I work on the intersection of Computer Vision, Signal Processing, Graphics, Machine Learning, and various combinations of their applications. This covers a broad range of topics, going from raw signal recovery, 3D reconstruction, to high level visual understanding (segmentation/recognition/agentic reasoning and planning, etc.).
In spirit, my research can be divided into two aspects:
1. Learning powerful priors
My research focuses on learning strong, data-driven priors. Past/ongoing work has dealt with image recovery (e.g., image super-resolution/deblurring), 3D reconstruction (e.g., feature matching/3D foundation model), and recognition (e.g., human identification/tumor segmentation). Nowadays, this line of research incorporates methods like Generative Modeling, Transformer-based architectures, Neural Architecture Search, etc.
2. Adapting to the real world
My research also focuses on algorithms that work without priors, or adapt priors to specific observations. This includes 3D neural rendering/reconstruction methods, e.g. ray tracing in NeRF and CT imaging, rasterization with 3DGS. This also includes test-time adaptation methods for super-resolution, 3D reconstruction, etc.
Even more specifically and recently, I am thinking of how visual reconstruction and understanding can be applied with an embodiment.

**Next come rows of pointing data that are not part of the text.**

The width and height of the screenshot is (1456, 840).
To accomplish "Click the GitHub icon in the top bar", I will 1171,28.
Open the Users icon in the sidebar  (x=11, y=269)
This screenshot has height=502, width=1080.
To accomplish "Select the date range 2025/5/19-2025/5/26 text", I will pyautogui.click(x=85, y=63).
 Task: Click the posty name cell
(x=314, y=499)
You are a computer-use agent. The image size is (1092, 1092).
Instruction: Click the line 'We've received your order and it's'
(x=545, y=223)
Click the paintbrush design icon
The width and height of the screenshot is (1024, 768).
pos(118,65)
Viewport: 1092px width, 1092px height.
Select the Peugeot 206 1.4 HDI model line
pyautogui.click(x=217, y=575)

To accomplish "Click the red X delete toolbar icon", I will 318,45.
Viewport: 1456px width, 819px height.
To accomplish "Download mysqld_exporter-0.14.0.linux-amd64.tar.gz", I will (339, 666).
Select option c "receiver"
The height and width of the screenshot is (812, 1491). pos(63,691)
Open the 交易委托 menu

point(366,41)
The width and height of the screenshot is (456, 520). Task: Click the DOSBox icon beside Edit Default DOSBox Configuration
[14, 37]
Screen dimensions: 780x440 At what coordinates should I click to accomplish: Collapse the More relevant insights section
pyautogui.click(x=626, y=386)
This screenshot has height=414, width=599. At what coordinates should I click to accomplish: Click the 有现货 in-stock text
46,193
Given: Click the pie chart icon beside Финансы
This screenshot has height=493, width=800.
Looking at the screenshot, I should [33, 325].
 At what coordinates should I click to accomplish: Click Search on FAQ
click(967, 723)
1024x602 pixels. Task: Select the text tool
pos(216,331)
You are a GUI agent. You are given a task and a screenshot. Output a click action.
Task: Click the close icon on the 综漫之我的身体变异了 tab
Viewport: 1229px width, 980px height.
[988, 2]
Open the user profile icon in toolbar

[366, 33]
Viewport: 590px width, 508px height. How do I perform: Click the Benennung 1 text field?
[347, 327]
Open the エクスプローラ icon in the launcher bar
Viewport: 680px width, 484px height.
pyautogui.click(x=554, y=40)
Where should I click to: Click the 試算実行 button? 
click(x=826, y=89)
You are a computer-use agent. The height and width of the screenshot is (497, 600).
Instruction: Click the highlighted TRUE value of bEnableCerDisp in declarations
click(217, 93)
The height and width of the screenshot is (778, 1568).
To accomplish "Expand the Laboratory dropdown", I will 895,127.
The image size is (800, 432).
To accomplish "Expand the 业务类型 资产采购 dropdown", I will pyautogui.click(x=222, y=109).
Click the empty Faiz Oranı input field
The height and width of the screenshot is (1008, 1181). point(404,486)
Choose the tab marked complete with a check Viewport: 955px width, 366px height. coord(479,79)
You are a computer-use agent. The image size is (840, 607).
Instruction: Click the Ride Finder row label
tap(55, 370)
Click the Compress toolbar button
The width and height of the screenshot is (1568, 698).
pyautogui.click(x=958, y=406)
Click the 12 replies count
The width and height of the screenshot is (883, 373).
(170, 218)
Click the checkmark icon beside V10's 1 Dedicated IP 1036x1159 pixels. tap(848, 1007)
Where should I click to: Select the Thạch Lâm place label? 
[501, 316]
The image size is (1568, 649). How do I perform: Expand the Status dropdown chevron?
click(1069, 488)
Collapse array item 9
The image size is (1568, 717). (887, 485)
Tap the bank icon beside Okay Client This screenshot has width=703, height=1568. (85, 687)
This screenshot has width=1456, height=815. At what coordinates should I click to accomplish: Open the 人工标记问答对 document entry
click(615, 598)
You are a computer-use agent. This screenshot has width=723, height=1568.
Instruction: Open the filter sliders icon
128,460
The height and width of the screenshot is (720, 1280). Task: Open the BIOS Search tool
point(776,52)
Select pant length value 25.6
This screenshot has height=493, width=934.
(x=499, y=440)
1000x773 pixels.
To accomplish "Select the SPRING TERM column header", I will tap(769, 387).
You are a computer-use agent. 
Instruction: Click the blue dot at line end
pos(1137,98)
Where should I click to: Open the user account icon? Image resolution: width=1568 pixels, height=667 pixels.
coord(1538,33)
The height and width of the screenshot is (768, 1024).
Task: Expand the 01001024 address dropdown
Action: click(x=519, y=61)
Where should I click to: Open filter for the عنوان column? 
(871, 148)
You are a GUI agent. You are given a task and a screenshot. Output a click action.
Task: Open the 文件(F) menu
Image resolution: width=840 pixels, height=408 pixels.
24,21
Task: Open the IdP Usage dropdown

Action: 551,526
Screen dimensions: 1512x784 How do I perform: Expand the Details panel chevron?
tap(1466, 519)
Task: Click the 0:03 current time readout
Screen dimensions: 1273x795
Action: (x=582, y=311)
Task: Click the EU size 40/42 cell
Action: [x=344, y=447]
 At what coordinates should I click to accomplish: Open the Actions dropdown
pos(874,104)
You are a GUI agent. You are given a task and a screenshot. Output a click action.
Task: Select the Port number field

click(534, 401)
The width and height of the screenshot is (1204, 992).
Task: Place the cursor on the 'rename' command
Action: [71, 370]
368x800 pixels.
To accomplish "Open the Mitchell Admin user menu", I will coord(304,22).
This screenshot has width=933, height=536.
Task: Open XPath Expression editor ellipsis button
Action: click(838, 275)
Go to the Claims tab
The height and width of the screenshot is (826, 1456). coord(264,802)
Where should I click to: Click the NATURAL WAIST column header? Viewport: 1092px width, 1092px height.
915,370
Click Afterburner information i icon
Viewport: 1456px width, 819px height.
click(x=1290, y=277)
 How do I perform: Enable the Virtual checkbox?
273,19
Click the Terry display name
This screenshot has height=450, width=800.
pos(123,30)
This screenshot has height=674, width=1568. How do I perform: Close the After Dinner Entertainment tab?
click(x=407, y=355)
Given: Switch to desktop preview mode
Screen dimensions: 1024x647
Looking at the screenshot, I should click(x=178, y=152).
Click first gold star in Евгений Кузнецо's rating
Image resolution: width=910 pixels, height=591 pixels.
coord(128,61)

I constantly balance my interest in fundamental AI advancements and my pragmatic interest in how AI algorithms can be used in the real world. So far, I have successfully delivered some major governmental efforts that have been transitioned to real world use cases. From an application perspective, my research is highly relevant in construction, robotic surgery, medical imaging, satellite imaging, sports/human analysis, etc.
Prospective PhD: For prospective Ph.D. applicants, I am particularly interested in students who have strong Computer Vision, Computational Imaging, and coding background. Current emphasis is given to the following directions:
3D/4D Foundation Model.
3D Reconstruction/Surface Reconstruction/Novel View Synthesis/Camera Calibration.
Image/Video/3D Generative Modeling (World Model).
Medical imaging and robotic application.